→ **RECORDS FOR THIS EXERCISE**:
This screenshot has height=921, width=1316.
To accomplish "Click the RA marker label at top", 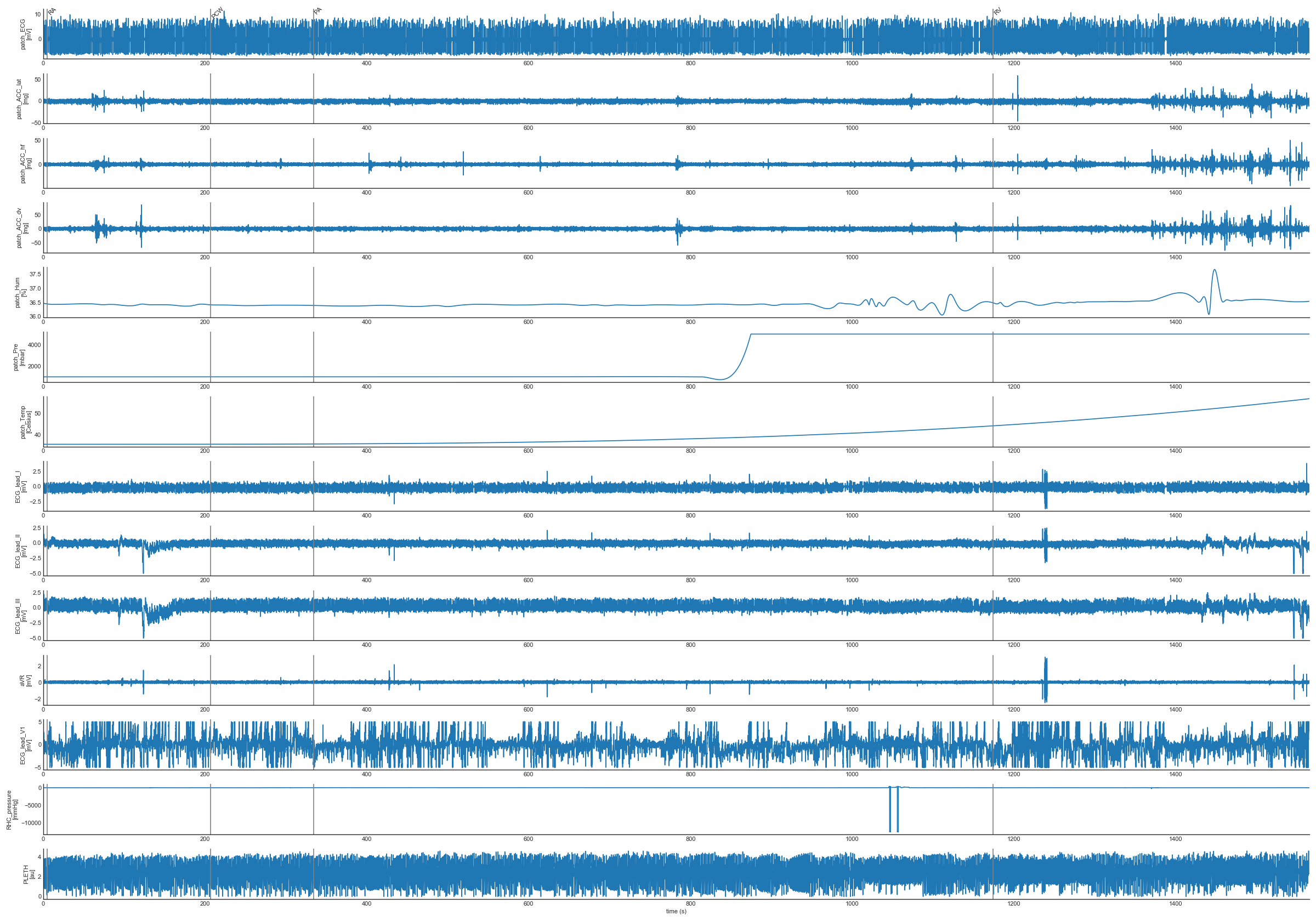I will pos(52,11).
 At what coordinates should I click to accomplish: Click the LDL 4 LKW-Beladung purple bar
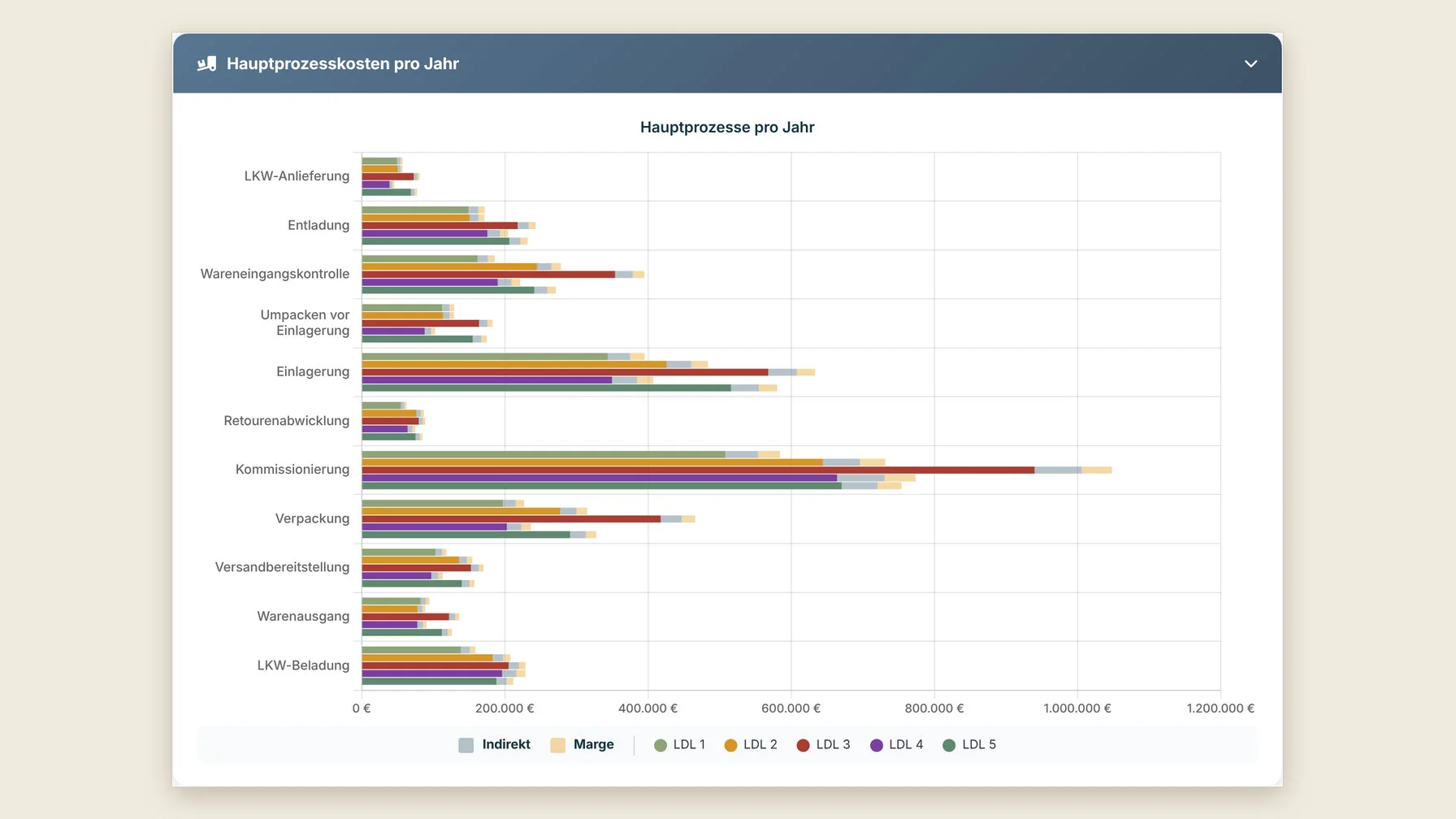click(432, 674)
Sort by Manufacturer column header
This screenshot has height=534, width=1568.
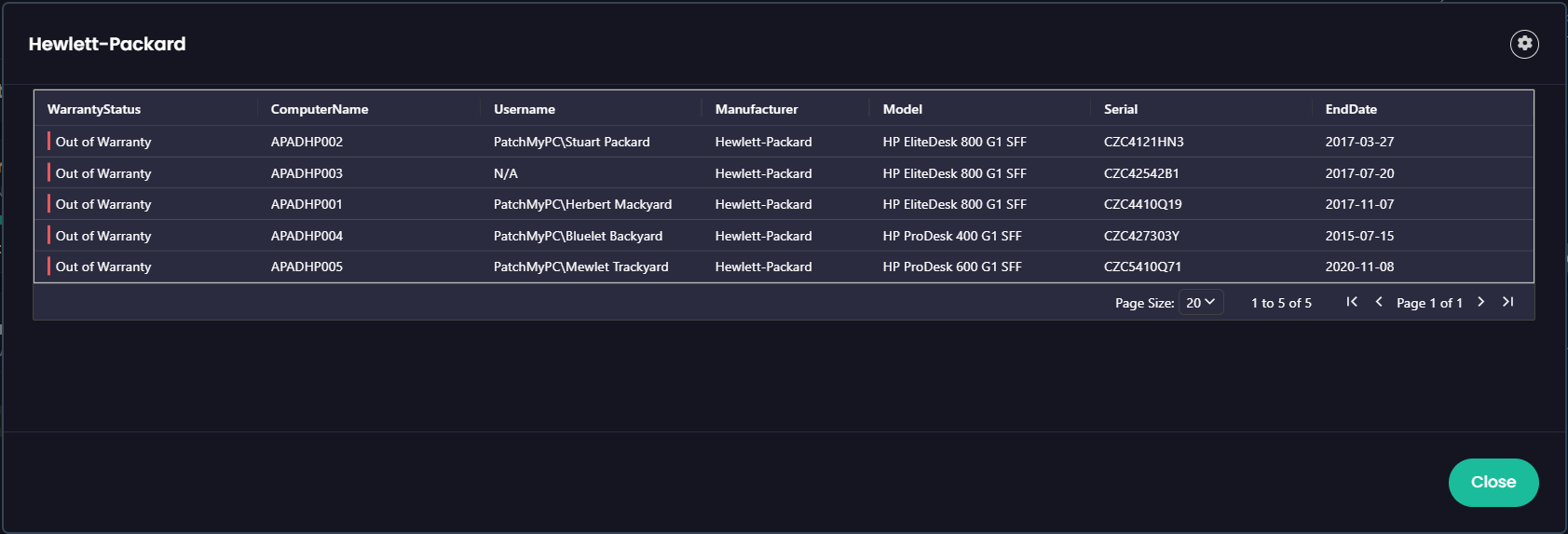point(757,109)
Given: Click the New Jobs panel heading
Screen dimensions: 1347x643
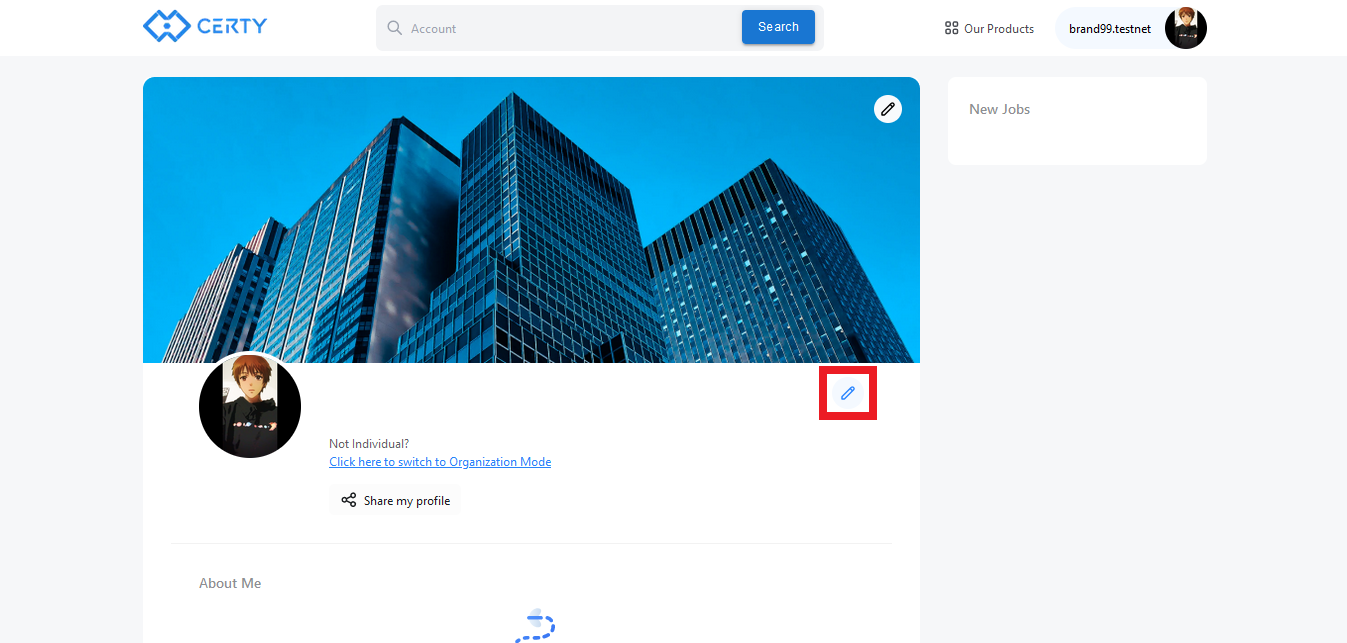Looking at the screenshot, I should (x=999, y=109).
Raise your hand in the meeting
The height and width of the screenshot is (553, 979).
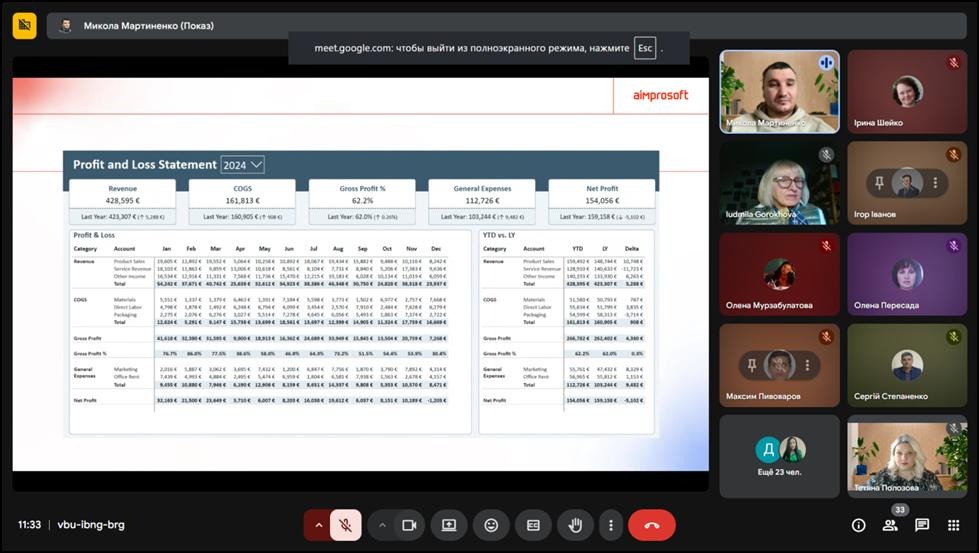tap(575, 525)
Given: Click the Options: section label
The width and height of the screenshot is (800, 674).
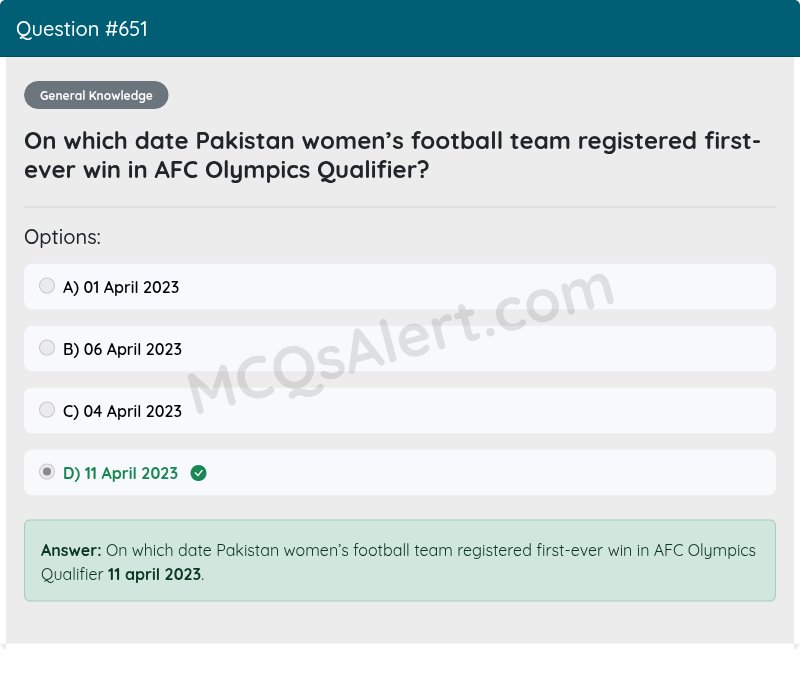Looking at the screenshot, I should pyautogui.click(x=62, y=237).
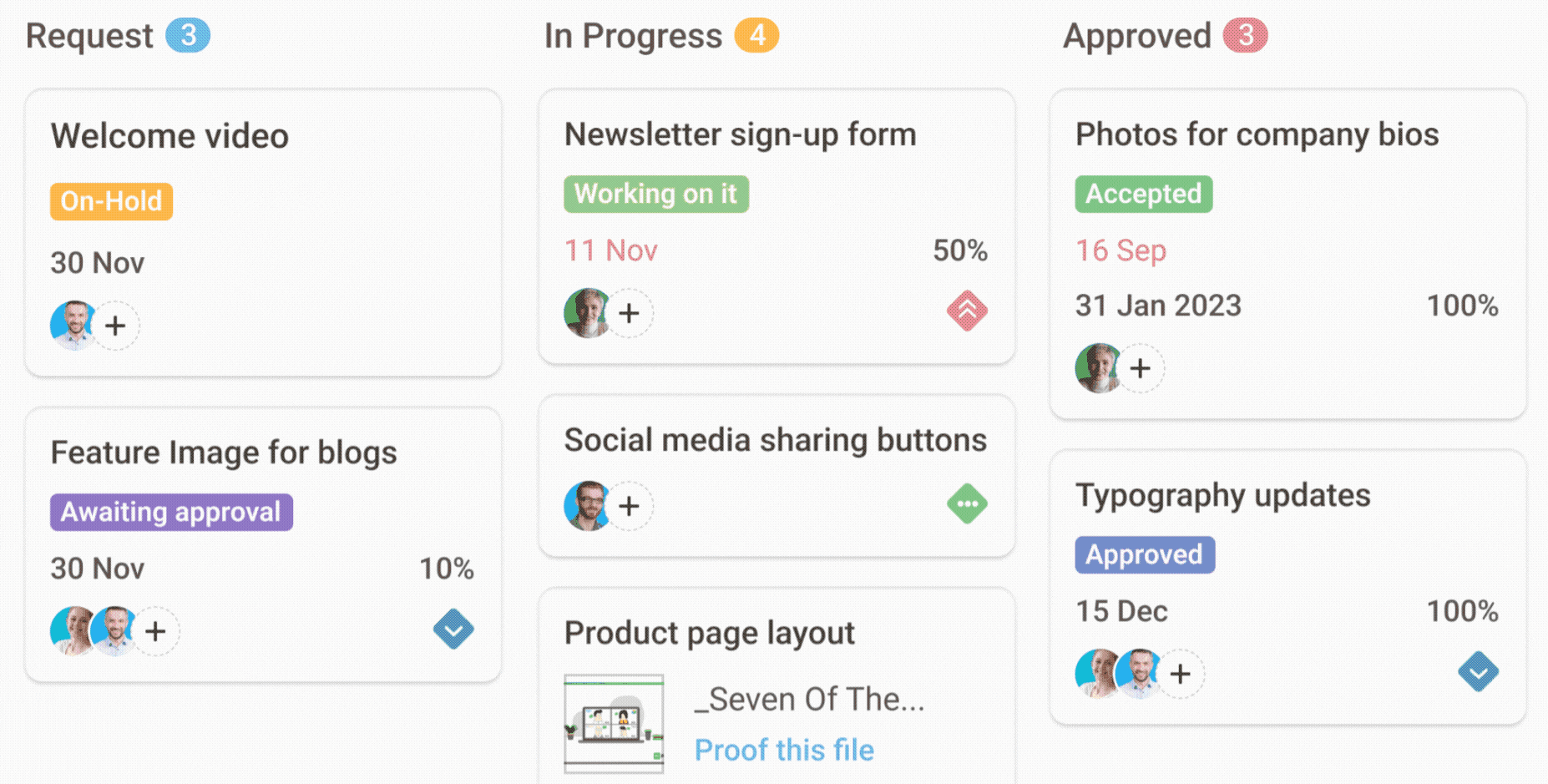This screenshot has height=784, width=1548.
Task: Click the add assignee icon on Typography updates card
Action: [1180, 674]
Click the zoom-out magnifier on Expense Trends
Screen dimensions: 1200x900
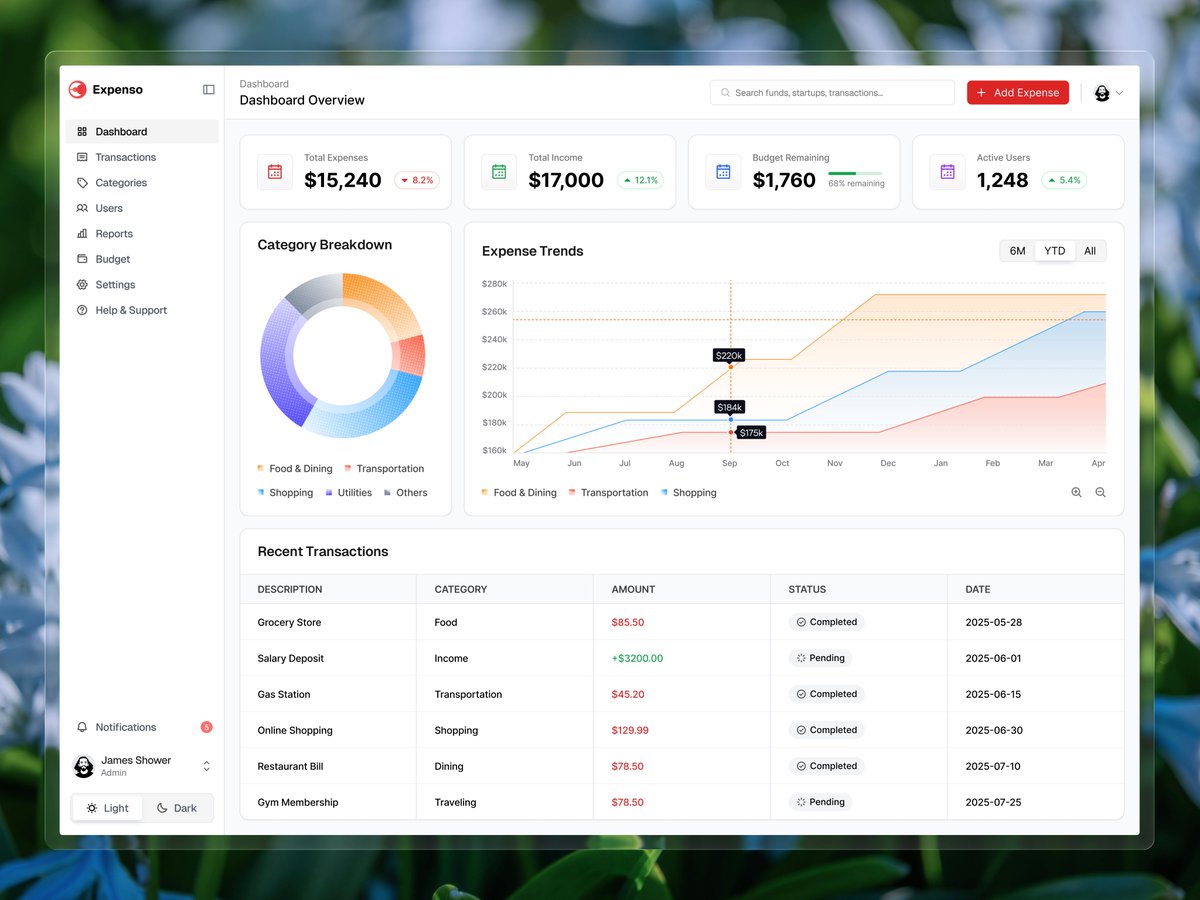[x=1100, y=492]
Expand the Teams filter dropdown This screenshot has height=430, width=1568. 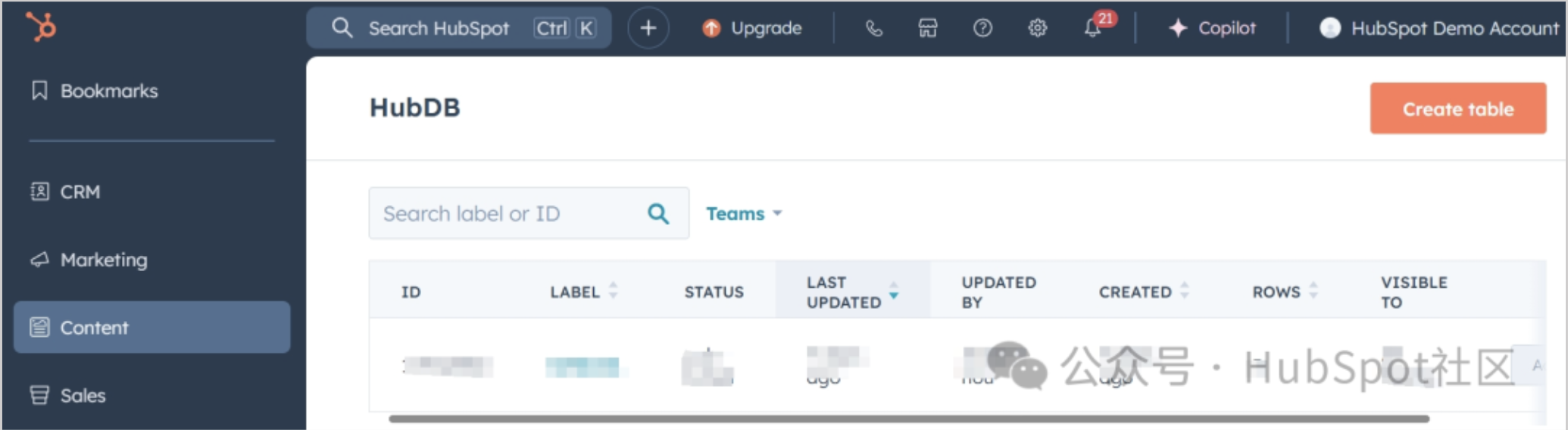[743, 214]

→ **TASK DIRECTIONS**:
Show every line from the listing above in which the string "Given" appears.

→ **ANSWER TO THIS TASK**:
Given: Click the New Jobs panel heading
Given: Click the Options: section label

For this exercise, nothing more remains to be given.